Investigation of postoperative hypernasality after superiorly based posterior pharyngeal flap

Maxillofac Plast Reconstr Surg. 2018 Aug 30;40(1):23. doi: 10.1186/s40902-018-0164-2. eCollection 2018 Dec.

Abstract

Background: Velopharyngeal insufficiency that accompanies speech resonance and articulation disorders can be managed through several intervention methods such as speech-language therapy, prosthetic aids, and surgery. However, for patients with severe hypernasality, surgical interventions are highly recommended. Among available surgical techniques, the posterior pharyngeal flap is most common.

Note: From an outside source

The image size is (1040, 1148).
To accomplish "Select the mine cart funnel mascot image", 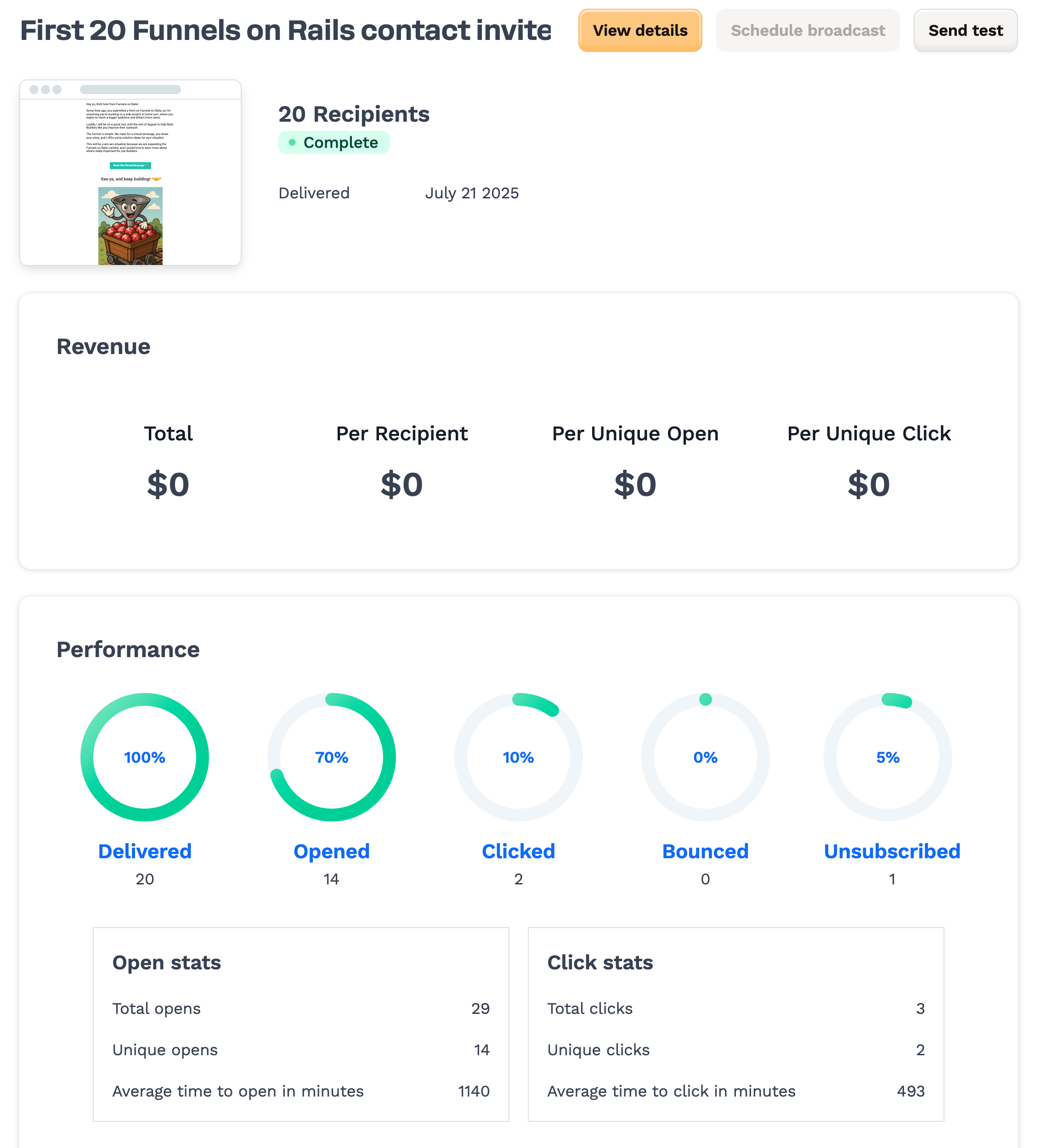I will pos(130,226).
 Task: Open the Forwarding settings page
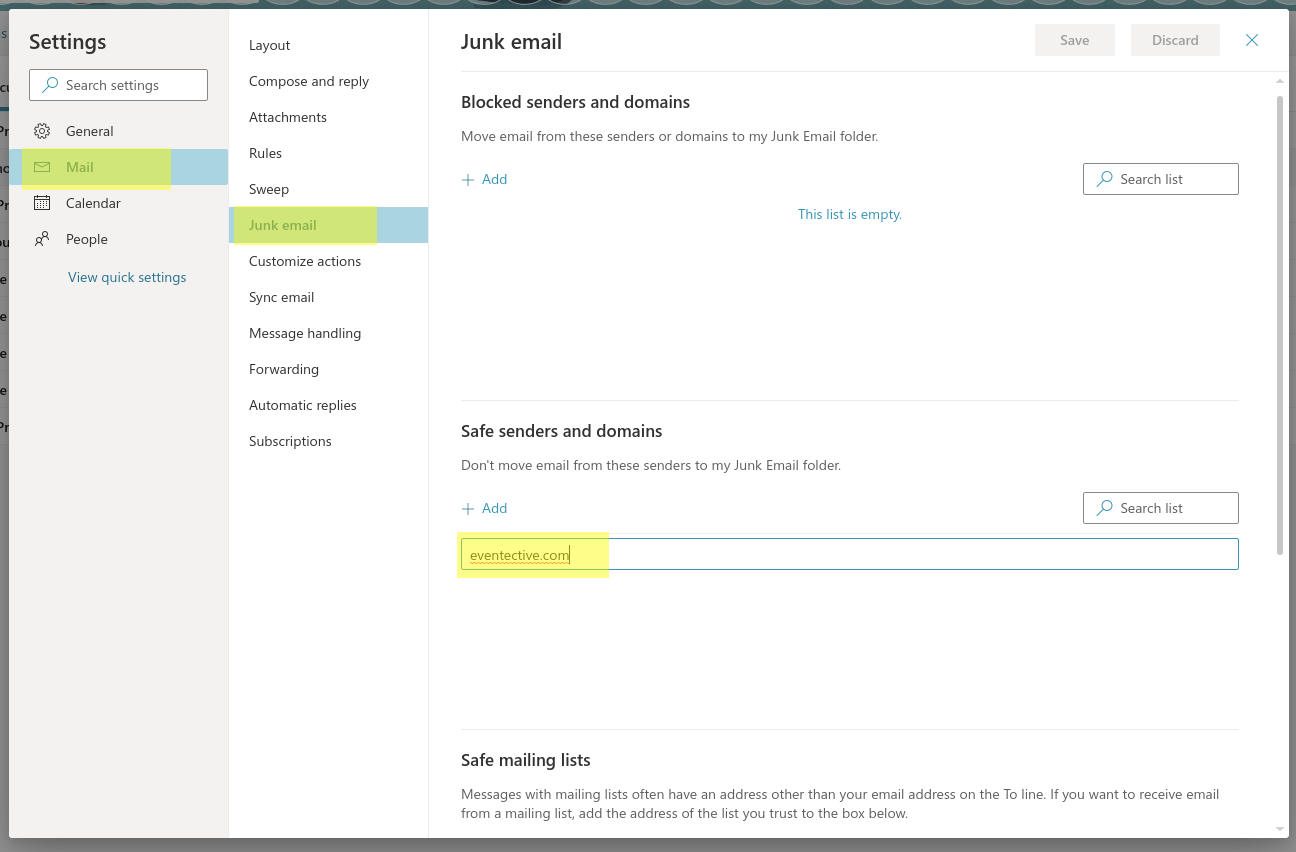(284, 369)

Case presentation: Two adult males with high nasalance scores underwent superiorly based posterior pharyngeal flap surgery, followed by speech testing by an expert speech-language therapist. Nasalance scores and articulation accuracy were assessed up until 1 year after the surgery. Nasalance scores were measured five times using a nasometer, after which the average value was calculated.

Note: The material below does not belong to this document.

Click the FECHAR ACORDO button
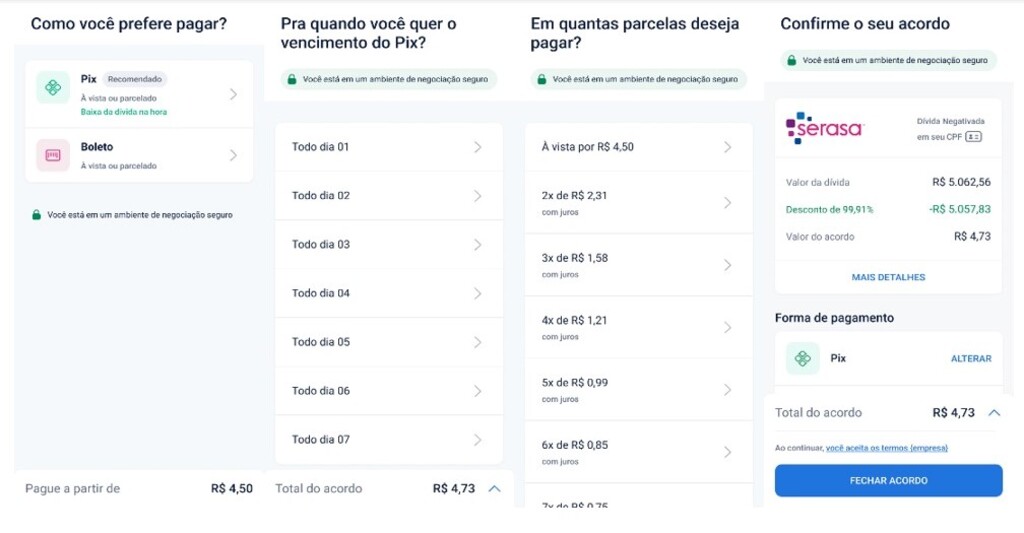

Conclusions: Consistent declines in hypernasality over time are not easy to explain since the pedicled pharyngeal flap narrowed over time, secondary to cicatrization. However, scar tethering of the soft palate in a posterior direction could reduce the velopharyngeal port size over time. Therefore, long-term follow-up with intensive speech therapy is suggested for patients with severe hypernasality.

Keywords: Cleft palate; Nasalance; Nasometer; Pharyngoplasty; Posterior pharyngeal flap.